SHORT EXERCISE 1:
Rewrite the paragraph of the book summary that begins "Family fell out over money" as a short bulleted list, keeping its main facts.
SHORT EXERCISE 2:
In the rows, change "Identify" to "Find" in the part that opens with the line containing "The width and" and closes with the line containing "item below the albania icon is", leaving everything else unchanged. Return only those lines, without the pictures.

TEXT TO READ:
--- START ---

Bits of Books - Books by Title


Sons of Wichita

How The Koch Brothers Became America's Most Powerful Family

Daniel Schulman



Fred Koch had 4 sons - eldest, Frederick, became a patron of the arts, never married. Second son, Charles, was moulded from an early age as Fred's successor. Twins David and Bill - David became Charles local lieutenant; Bill soured of Charles management and became a collector of fine wines, a playboy with a history of tangled romantic messes, and as the winner of 1992 America's Cup.

Fred was a libertarian, a philosophy that advocates maximum personal and corporate freedom, and minimum government. Fred made his initial fortune helping Soviets rebuild their oil businesses between the wars. But he was horrified by the arbitrary use of power by its leaders, and the poverty of its people. He saw communist influences everywhere in America, and helped found the John Birch Society to counter this. Birchers opposed the UN and the Civil Rights Act, believing it was a communist plot to divide and conquer America. The group's extreme rhetoric and charges of treason directed against politicians, frightened not just liberals, but the Right as well. It's leader, Robert Welch, called President Eisenhower a "dedicated, conscious agent of the Communist conspiracy".

Charles was indoctrinated from birth in his father's hard-line conservative politics. By his late twenties he was evangelicising an extreme ideology of a government whose sole role was to rein in those who wanted to interfere with the laws of supply and demand.

Charles has spent decades remaking the political landscape of the US and mainstreaming his libertarian views. He and David founded academies, think tanks and political organizations. They helped provide the financing and leadership that allowed the Tea Party to blossom into a force within the GOP.

Early problem that libertarianism covered a range of ideas - a combustible mix of free thinkers, from sober academics to black-flag waving anarchists. from businessmen to survivalists.

Funded the 1977 foundation of Cato Institute think tank, but incorporated under Kansas law with shareholders, which allowed Charles to retain control. In 1981 he used that to boot out one of the founders, Murray Rothbard, who criticised Charles control of policy.

1978 essay Charles railed against hypocrisy of business wanting welfare for themselves while attacking welfare for the poor. "Our critics rightfully claim that we want socialism only for the rich." And he attacked those who preached "freedom in voluntary economic activities but simultaneously calling for the full force of the law against voluntary sexual or other personal activities."

Family fell out over money. Bill and Frederick objected to the fact that they were rich on paper but had no money, because Koch reinvested everything (apart from the money Charles put into his libertarian causes, which the brothers also objected to). After acrimonious attempted board coup d'etats and court cases, in 1983 Bill and Frederick and other dissident shareholders sold their shares to Koch Brothers. Bill got $470 million and Frederick $330 million.

--- END ---

Element and text location data
--- START ---

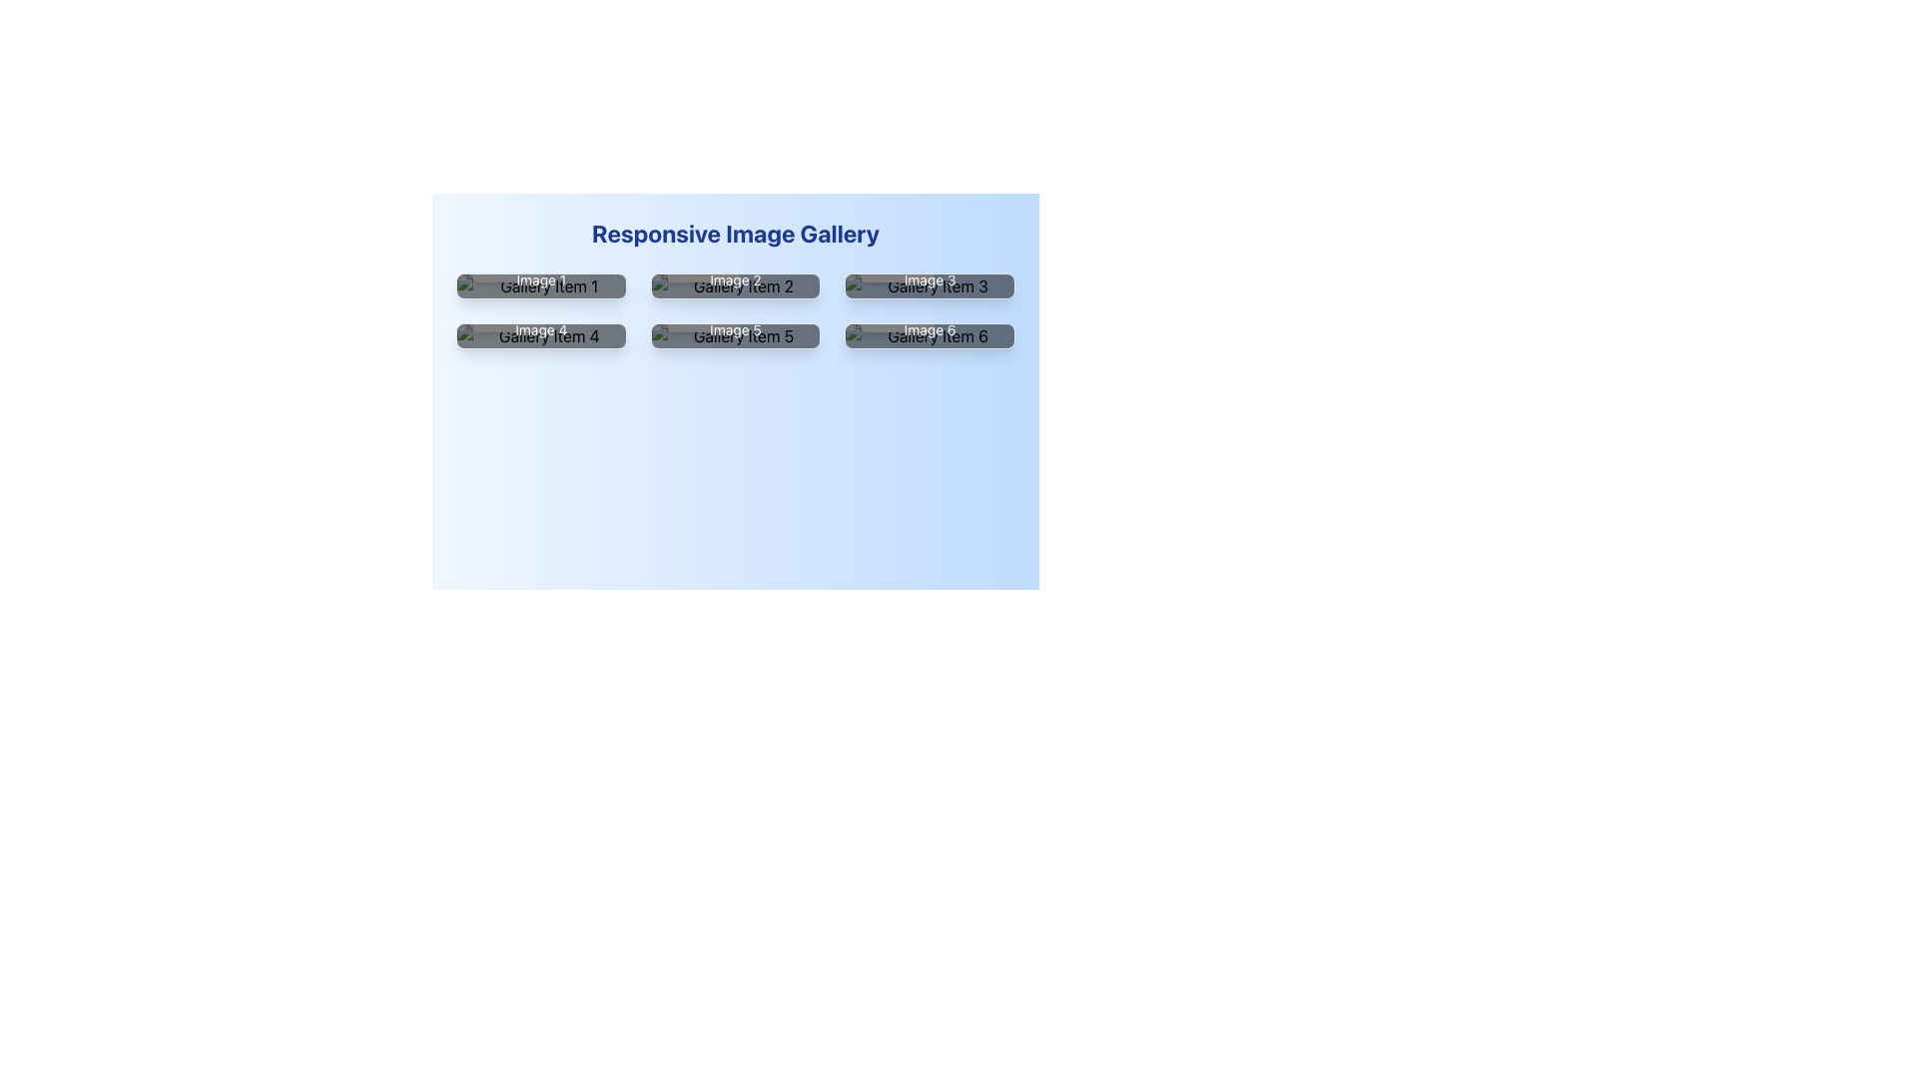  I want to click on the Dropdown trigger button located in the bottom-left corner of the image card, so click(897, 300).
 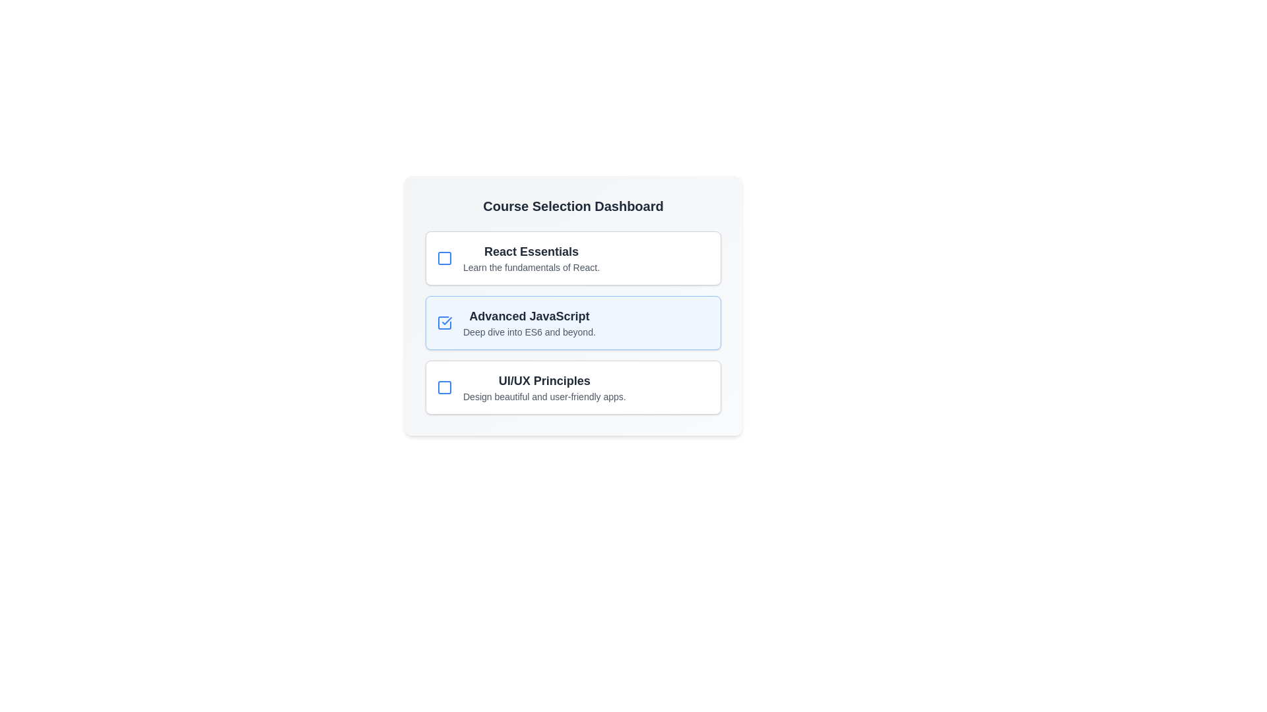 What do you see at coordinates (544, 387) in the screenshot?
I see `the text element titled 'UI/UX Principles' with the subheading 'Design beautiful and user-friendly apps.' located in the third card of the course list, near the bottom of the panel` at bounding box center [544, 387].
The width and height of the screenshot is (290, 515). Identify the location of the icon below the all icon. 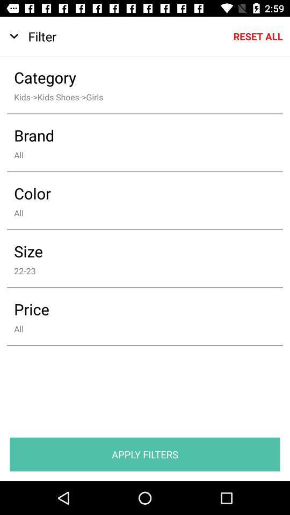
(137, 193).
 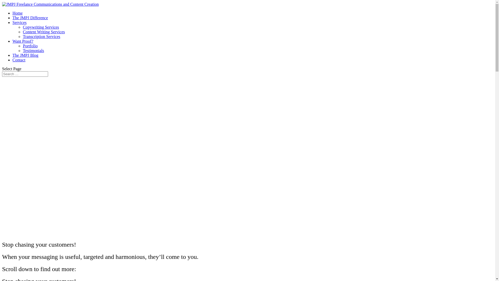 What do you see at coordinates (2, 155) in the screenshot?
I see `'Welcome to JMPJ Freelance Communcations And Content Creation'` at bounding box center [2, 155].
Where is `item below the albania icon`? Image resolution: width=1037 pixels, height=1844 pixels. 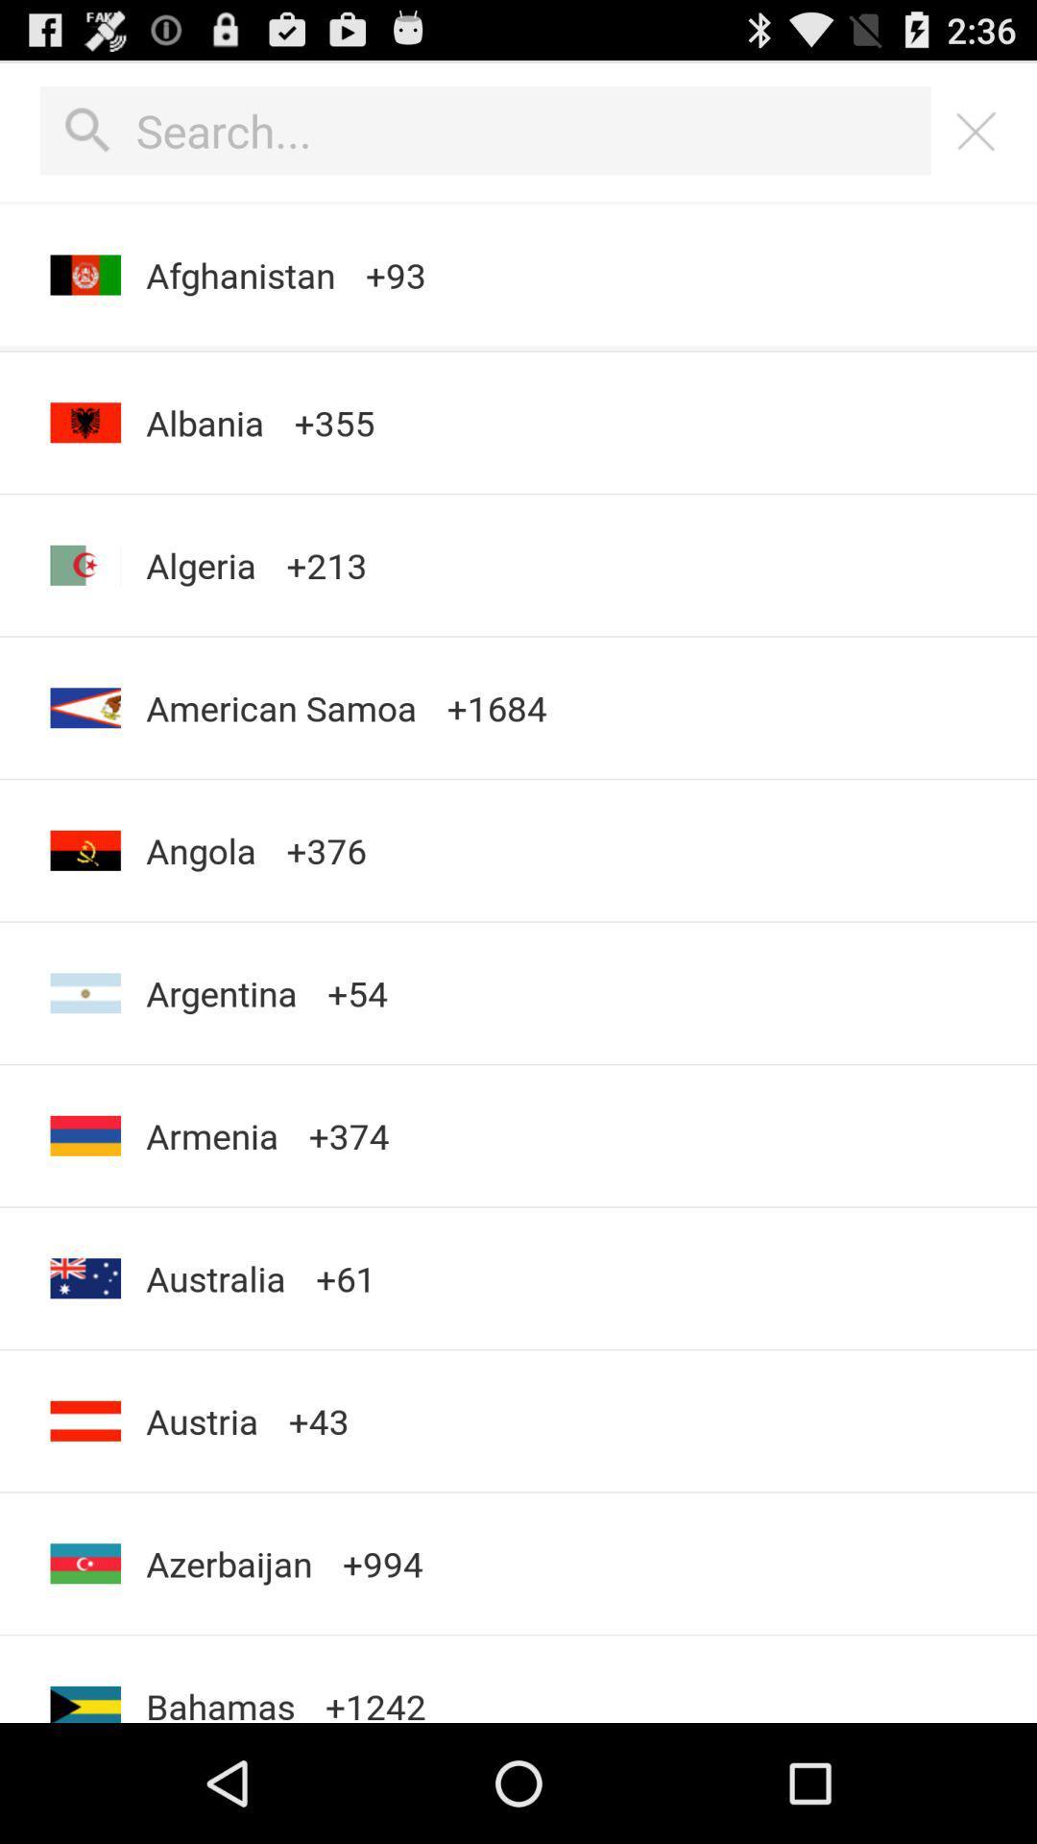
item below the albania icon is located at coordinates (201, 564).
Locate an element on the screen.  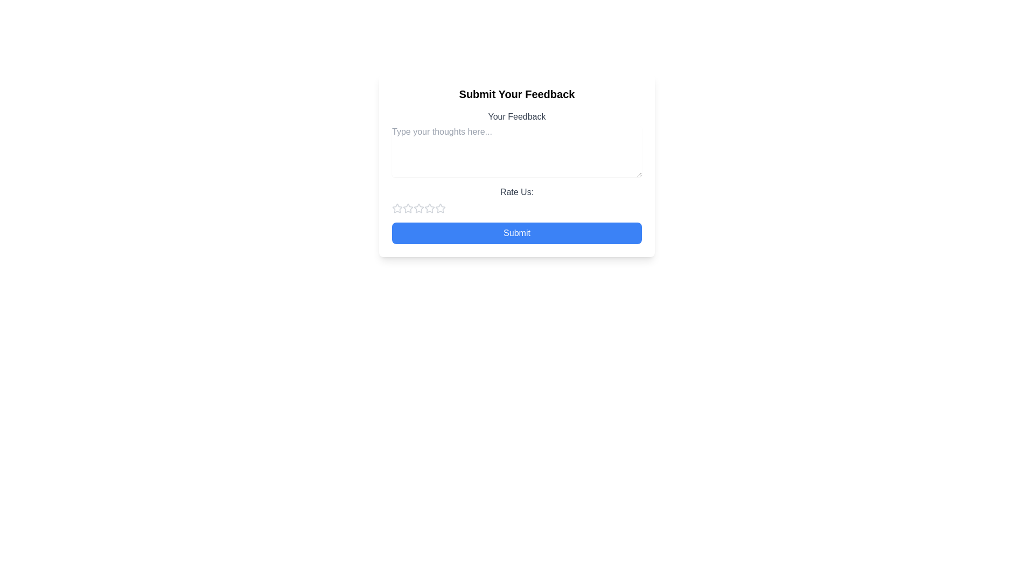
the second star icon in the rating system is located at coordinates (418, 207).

--- END ---

WRITTEN REPLY 1:
- Bill and Frederick were rich on paper but had no cash, because Koch reinvested everything.
- They also objected to the money Charles put into his libertarian causes.
- Attempted board coups and court cases followed.
- In 1983, Bill, Frederick, and other dissident shareholders sold their shares to Koch Brothers.
- Bill received $470 million, and Frederick received $330 million.

WRITTEN REPLY 2:
The width and height of the screenshot is (290, 515). Find the location of the icon below the all icon. 
(137, 193).
  What do you see at coordinates (2, 155) in the screenshot?
I see `'Welcome to JMPJ Freelance Communcations And Content Creation'` at bounding box center [2, 155].
Where is `item below the albania icon`? Image resolution: width=1037 pixels, height=1844 pixels. 
item below the albania icon is located at coordinates (201, 564).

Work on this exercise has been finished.